On this recording, Fagen and Becker already employ the Beat-reminiscent wit, cynicism and snark for which Steely Dan became famous (one might call them the Woody Allens of rock), but at various degrees, and it is perhaps here that the listener can distinguish earlier songs from later. While "Change of the Guard" is template 1960s idealism, "Only a Fool Would say That" mercilessly ridicules such optimism, and one could plausibly make the point that Steely Dan's next few years were, among other things, a repudiation of flower power and utopian idealism.
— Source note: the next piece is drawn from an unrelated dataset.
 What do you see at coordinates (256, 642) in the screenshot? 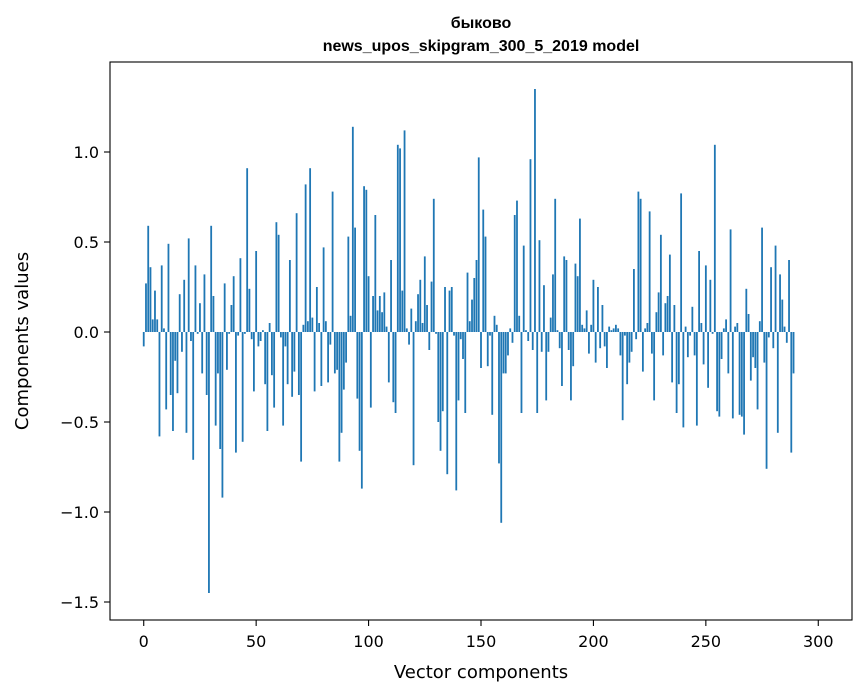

Rather than outrightly denounce Richard Nixon, "Kings" slyly pillories him in what sounds like a pub drinking song (and if they thought McGovern would win the presidency, they wisely omitted any reference to "good King George"). And while "Reelin' in the Years" (a poor man's "Like a Rolling Stone" with a dash of "Positively 4th Street"), "Dirty Work," and "Midnight Cruiser" are mainstream rock without Steely Dan peculiarities, the final song, "Turn That Heartbeat," with its musical and lyrical twists and turns, points the way to Steely Dan's experimental future.

Can't Buy a Thrill is at once the best and most iconic in the Steely Dan Pantheon, an intriguing piece of work whose flaws and internal contradictions make it that much more endearing. Never again would they record anything so close to a straightforward rock album, especially one so patchy in content and rough in production, and not until 1977's Aja would they again release an album so commercially accessible. If this were Steely Dan's only album, it would remain a popular curiosity in the classic rock canon, but as history would have it, it simply pointed the way to the signature creativity, unpredictability and wit that made their mid-1970s albums masterpieces. 4.5 great first effort would make them become one of my favorite bands.